**To do:** The required output is every line from the beginning of the entries below through the line that includes "You are a computer-use agent. The image", copied exactly.

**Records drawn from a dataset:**
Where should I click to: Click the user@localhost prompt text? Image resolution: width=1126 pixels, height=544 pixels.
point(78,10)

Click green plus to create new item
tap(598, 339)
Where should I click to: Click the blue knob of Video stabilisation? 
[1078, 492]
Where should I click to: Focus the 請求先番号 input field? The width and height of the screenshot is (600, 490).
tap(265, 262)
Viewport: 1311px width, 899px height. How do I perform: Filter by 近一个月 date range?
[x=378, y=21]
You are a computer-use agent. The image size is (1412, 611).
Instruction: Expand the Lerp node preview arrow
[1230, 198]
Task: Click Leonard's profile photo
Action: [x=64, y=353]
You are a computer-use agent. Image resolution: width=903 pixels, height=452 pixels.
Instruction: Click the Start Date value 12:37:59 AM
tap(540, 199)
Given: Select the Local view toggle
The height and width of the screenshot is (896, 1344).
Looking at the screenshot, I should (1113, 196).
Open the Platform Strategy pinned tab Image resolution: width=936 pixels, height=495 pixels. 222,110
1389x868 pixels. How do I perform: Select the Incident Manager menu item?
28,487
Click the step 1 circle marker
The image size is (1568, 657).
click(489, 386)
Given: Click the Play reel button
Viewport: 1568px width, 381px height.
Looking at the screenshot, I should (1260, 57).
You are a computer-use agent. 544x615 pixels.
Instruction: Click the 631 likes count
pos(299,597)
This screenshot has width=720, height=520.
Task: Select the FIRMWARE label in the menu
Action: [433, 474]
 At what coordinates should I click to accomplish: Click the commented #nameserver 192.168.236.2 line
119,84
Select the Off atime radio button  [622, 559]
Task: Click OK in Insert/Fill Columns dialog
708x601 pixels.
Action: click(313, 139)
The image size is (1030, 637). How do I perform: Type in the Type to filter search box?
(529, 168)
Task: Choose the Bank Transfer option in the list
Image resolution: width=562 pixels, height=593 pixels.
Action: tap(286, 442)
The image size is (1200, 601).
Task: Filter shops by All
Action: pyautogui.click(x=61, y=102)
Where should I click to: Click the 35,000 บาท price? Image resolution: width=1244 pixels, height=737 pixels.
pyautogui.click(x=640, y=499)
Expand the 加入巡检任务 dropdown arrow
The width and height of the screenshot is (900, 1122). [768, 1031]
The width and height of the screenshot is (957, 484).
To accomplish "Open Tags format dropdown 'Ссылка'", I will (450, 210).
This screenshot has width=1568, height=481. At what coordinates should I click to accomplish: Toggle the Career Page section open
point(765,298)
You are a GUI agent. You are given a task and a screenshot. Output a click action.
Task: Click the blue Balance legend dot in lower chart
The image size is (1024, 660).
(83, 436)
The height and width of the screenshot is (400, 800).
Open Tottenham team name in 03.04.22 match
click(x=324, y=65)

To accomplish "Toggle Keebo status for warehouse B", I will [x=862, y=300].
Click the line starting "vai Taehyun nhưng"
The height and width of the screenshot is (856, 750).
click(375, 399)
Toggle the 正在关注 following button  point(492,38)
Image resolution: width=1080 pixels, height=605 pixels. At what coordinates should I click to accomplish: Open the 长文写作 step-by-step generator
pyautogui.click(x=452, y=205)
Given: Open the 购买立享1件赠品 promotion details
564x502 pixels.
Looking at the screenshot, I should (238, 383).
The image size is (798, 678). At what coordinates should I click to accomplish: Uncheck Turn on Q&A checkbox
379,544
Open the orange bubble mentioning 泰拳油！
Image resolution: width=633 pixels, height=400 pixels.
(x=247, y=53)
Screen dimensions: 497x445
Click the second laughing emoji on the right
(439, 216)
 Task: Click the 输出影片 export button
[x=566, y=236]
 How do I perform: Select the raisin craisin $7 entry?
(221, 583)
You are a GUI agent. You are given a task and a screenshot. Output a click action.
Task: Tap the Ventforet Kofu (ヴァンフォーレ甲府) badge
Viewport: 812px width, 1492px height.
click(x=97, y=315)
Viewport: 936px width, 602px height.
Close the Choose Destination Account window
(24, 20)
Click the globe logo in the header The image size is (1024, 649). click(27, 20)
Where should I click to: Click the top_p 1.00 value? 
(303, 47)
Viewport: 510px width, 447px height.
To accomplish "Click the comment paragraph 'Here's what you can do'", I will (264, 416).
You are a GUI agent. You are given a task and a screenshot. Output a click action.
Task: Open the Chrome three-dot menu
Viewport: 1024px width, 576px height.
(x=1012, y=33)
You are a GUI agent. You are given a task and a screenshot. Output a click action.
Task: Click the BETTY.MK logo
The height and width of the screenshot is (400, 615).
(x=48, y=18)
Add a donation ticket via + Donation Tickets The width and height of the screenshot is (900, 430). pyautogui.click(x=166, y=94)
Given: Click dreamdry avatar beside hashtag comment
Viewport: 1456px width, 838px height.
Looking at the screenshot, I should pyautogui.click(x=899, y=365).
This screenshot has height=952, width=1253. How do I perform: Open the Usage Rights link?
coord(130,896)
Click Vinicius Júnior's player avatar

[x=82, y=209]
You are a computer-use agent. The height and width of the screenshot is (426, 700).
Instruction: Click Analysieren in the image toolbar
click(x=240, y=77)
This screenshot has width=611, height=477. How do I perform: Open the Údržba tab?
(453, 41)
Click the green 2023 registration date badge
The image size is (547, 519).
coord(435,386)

**Written reply:**
Where should I click to: Click the user@localhost prompt text? Image resolution: width=1126 pixels, height=544 pixels.
point(78,10)

Click green plus to create new item
tap(598, 339)
Where should I click to: Click the blue knob of Video stabilisation? 
[1078, 492]
Where should I click to: Focus the 請求先番号 input field? The width and height of the screenshot is (600, 490).
tap(265, 262)
Viewport: 1311px width, 899px height. How do I perform: Filter by 近一个月 date range?
[x=378, y=21]
You are a computer-use agent. The image size is (1412, 611).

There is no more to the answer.